1．融化杂合突变ES细胞 ，ES/LIF培养液培养，每2～3天传代，实验开始把细胞 接种到三个100mm铺有凝胶碟皿中，每皿接种1～2×10⁶ 细胞 。为筛选需用一个以上的ES杂合突变细胞系，因不同细胞系的转化效率不全相同，另外对检测细胞表型也需如此。

2．每皿细胞分别加入1.0～2.0mg/ml的G418（终浓度，pH7.4）；应用neo和hyg基因作为筛选标记效果都很好，用hyg时浓度为1.0～2.0mg/ml的hygromycin-β的ES/LIF培养液。

3．培养细胞7～10天，每天换液，仍用含有适当浓度G418的ES/LIF培养液，培养至出现很多单个克隆为止；如细胞已长满而未出现单个克隆 时，应重复2，并加大G418浓度。

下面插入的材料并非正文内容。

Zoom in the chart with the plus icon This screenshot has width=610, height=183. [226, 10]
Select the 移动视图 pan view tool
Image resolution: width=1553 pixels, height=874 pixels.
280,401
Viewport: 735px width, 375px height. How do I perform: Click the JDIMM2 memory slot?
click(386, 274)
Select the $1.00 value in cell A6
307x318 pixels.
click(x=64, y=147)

4．按前述杂合突变所述15～21步筛选法进行克隆筛选；在出现有杂交片段表示在纯合突变细胞中不存在无改变的靶基因。典型情况下，应有50％为纯合的，这是因为此过程是随机的，个别杂合克隆也可能产生纯合克隆 。

5．进行Northern分析mRNA，或用免疫吸印分析蛋白质，以确定靶基因是否表达。应是抑活的，即不表达，也不应有正常mRNA或蛋白质。